In our cases with atypical and aggressive histopathologies, four were given adjuvant radiotherapy. One patient with malignant meningioma expired postoperatively and one patient with sarcomatous meningioma could not be given radiation, as age at the time of surgery was only 9 months. This patient was followed up closely and has not shown any recurrence even after 14 years.
We documented two recurrences in our series during the follow-up. The period of follow-up ranged from 1 to 26 years with a mean follow-up of 6.1 years. Histopathology in patients with recurrence showed aggressive syncytial in one case and transitional in the other case.
Different series in the literature have shown a recurrence rate of approximately 13%.[22] Recurrence seems to be strictly related to incomplete resection and/or histologic subtype of the meningioma. Atypical, aggressive, and meningiomas with cortical invasion show a higher rate of recurrence.
Overall, 16 patients improved neurologically postoperatively, one remained static, and one patient died postoperatively.
Conclusion
Meningiomas in children are rare tumors and account for 1.92% of total meningiomas. Meningiomas in children show some characteristic differences when compared with their adult counterparts. These include slight preponderance in male subjects, higher incidence of intraventricular and skull base location, and frequent cystic changes. Pediatric meningiomas tend to present with features of raised intracranial pressure and seizure. An increased incidence of meningiomas is seen in patients with neurofibromatosis.

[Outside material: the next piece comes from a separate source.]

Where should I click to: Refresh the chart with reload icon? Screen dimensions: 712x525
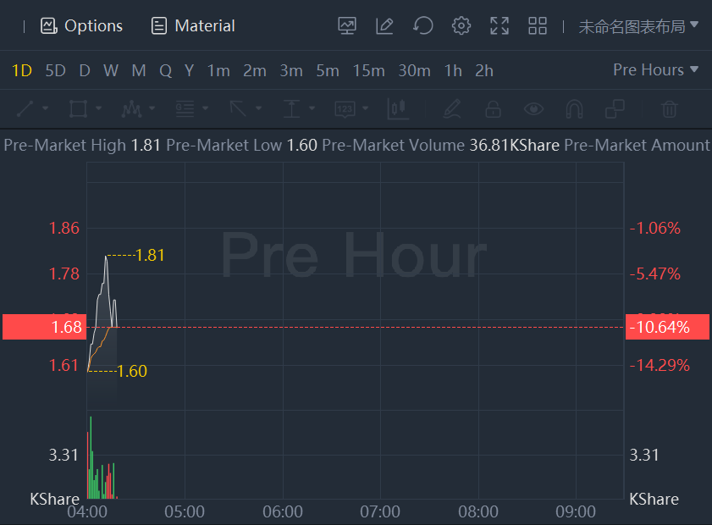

Total surgical excision should be performed wherever feasible, even if it requires staged resection. Advances in microneurosurgical and anesthesiological management have considerably reduced the operative morbidity and mortality. There is a higher incidence of atypical and aggressive histological subtypes in the pediatric population. Children with complete resection of meningioma and a typical benign histology have a good prognosis like their adult counterparts.
Footnotes
Source of Support: Nil.
Conflict of Interest: None declared.